Sin embargo, reducir la ciudad a su herencia colonial sería incompleto. Mucho antes de la llegada europea, este valle fue territorio sagrado para los pueblos originarios, quienes comprendían el espacio no solo como geografía, sino como cosmovisión. Para la tradición maya, la tierra, el agua, el aire y el tiempo forman parte de un equilibrio sagrado. La memoria colectiva no se conserva únicamente en archivos escritos, sino también en la tradición oral, en la lengua, en sus huipiles, en las ceremonias y en la relación espiritual con el entorno.

Cuando afirmo que la memoria no debe morir, no me refiero únicamente a la preservación arquitectónica o documental, sino a la continuidad cultural. La historia no puede entenderse como un vestigio inmóvil; es un proceso dinámico que nos interpela. Preservar Jovel implica reconocer tanto la herencia indígena como la etapa virreinal y republicana, comprendiendo sus tensiones, transformaciones y aportaciones.

El rumor de los ríos Amarillo y Fogótico, que históricamente han delimitado el valle, simboliza esa continuidad. El agua ha sido elemento vital para las culturas mesoamericanas, asociada con fertilidad, renovación y vida. En este territorio nacieron generaciones que heredaron no solo un espacio físico, sino una responsabilidad histórica: continuar aquello que nuestros antepasados iniciaron. Esa continuidad no se expresa en términos míticos, sino en el compromiso social, cultural y académico por investigar, documentar y difundir el patrimonio tangible e intangible de la región.

¿Por qué escribir Jovel y no San Cristóbal de Las Casas? Porque el nombre ancestral representa una identidad anterior a la imposición colonial. Nombrar es reconocer. Recuperar el término Jovel no implica negar la historia posterior, sino integrarla dentro de una narrativa más amplia y honesta. Diversos estudios contemporáneos sobre identidad cultural en Chiapas han señalado la importancia de rescatar las denominaciones originarias como acto de memoria histórica y afirmación cultural.

Jovel se distingue como una de las ciudades virreinales mejor conservadas del sureste mexicano. Su arquitectura ha sido objeto de análisis por historiadores del arte y especialistas en urbanismo colonial debido a la permanencia de su traza y a la riqueza ornamental de sus edificios religiosos y civiles. Este patrimonio no solo tiene valor estético; constituye evidencia material de procesos históricos que marcaron la región, desde la evangelización hasta la configuración de las estructuras sociales novohispanas.

No obstante, la verdadera fortaleza de Jovel radica en su diversidad cultural contemporánea. Hoy conviven en ella comunidades indígenas, mestizas y migrantes nacionales e internacionales, lo que la convierte en un espacio de diálogo intercultural.

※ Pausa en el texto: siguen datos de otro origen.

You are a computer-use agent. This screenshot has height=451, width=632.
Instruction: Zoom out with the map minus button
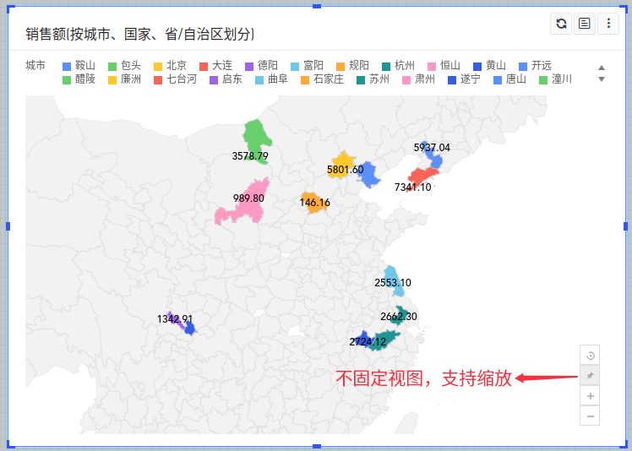[x=590, y=416]
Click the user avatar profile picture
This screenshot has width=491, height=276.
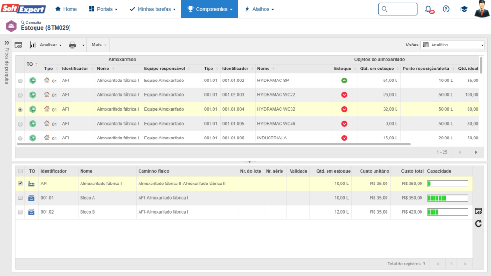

Esta pluralidad refuerza la necesidad de abordar su historia con rigor, sensibilidad y responsabilidad académica.

Como  observador comprometido con la memoria histórica regional, sostengo que preservar Jovel requiere tres acciones fundamentales: documentación rigurosa, educación histórica accesible y políticas públicas de conservación patrimonial. La protección del patrimonio no puede depender únicamente de la nostalgia; debe sustentarse en marcos legales, investigación académica y participación comunitaria.

En este sentido, organismos nacionales como el Instituto Nacional de Antropología e Historia (INAH) han desempeñado un papel central en la catalogación y conservación de monumentos históricos en Chiapas. Asimismo, universidades y centros de investigación regional han contribuido al estudio de los idiomas, la historia colonial y la antropología social de los Altos de Chiapas.

La memoria no debe extinguirse. No se trata de una postura romántica, sino de una responsabilidad histórica fundamentada en evidencia documental, investigación interdisciplinaria y conciencia cultural. Escribir sobre Jovel es, en última instancia, un acto de afirmación identitaria y de compromiso con la verdad histórica.

Porque una ciudad no es solo su nombre oficial ni sus monumentos visibles; es la suma de voces que la han habitado, de idiomas que la han nombrado y de generaciones que han encontrado en este valle montañoso un lugar para existir, resistir y trascender.